To do: From the records below, pull out each line that contains the word "size", copying every such line in full.

Data lines:
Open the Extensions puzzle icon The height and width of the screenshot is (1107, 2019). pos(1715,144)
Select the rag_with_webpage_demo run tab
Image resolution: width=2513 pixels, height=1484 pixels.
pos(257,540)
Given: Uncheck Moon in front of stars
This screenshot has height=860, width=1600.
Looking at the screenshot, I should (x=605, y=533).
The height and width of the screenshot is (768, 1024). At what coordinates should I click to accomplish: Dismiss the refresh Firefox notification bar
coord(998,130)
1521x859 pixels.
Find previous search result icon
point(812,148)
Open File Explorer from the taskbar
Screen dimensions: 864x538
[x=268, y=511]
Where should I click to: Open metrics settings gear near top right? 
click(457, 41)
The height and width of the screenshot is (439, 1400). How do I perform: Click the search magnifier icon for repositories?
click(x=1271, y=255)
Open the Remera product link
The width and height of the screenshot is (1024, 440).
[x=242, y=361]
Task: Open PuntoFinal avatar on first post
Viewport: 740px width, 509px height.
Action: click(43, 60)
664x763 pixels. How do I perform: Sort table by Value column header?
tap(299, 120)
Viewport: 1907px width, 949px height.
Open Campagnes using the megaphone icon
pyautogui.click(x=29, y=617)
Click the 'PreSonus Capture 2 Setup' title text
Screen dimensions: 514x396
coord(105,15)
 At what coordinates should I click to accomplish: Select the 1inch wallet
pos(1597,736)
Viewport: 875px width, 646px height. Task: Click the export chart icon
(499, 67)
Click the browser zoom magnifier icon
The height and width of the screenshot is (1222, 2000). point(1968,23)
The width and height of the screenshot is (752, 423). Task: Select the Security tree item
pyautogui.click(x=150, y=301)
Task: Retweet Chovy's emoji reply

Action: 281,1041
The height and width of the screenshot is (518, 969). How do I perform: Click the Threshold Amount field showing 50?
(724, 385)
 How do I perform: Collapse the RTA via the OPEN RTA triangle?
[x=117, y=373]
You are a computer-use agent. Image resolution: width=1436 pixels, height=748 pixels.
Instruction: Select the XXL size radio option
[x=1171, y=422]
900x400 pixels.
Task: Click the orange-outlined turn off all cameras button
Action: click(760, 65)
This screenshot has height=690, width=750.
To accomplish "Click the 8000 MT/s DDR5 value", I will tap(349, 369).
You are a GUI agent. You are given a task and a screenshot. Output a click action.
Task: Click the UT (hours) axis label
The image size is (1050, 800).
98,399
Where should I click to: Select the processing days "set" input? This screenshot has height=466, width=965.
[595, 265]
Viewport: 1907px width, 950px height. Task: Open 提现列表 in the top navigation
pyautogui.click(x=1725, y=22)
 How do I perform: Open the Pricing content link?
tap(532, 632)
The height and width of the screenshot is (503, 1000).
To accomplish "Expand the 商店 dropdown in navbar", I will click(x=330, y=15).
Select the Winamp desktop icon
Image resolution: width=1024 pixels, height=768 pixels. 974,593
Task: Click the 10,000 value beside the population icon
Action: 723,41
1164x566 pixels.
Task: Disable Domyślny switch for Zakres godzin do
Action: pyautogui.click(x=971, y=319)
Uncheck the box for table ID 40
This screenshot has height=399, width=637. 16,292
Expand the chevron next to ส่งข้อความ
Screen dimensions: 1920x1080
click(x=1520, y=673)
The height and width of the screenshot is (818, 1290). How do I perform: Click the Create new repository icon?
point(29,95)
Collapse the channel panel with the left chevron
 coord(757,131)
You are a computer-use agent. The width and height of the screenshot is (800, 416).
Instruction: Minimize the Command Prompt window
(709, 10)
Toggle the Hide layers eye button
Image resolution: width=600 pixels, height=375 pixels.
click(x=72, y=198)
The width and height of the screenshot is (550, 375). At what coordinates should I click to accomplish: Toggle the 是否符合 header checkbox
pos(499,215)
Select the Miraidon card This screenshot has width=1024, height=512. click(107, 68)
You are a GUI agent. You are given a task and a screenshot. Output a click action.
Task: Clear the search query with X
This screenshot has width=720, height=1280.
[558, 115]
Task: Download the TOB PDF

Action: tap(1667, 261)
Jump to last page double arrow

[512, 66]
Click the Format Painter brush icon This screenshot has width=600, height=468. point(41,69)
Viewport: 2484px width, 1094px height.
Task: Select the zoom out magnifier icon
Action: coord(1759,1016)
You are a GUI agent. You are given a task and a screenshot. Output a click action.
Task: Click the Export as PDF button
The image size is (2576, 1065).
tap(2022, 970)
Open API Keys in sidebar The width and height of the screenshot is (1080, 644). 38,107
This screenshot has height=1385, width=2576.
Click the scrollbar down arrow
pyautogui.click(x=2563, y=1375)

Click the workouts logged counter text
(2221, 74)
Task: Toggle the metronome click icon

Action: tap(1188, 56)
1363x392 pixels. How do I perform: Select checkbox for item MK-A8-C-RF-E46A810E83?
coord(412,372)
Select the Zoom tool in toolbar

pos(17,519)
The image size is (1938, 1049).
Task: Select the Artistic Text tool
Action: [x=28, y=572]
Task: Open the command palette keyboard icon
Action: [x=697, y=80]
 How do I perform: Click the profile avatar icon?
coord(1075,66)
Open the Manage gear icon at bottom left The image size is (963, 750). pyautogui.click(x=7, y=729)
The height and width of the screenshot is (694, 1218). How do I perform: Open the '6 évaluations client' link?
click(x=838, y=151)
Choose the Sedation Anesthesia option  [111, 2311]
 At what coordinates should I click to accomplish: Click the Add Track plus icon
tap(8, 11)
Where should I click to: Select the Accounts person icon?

Exercise answer:
Instruction: Select the XXL size radio option
The image size is (1050, 800).
The image size is (2576, 1065).
The image size is (1938, 1049).
Open the Manage gear icon at bottom left The image size is (963, 750). pyautogui.click(x=7, y=729)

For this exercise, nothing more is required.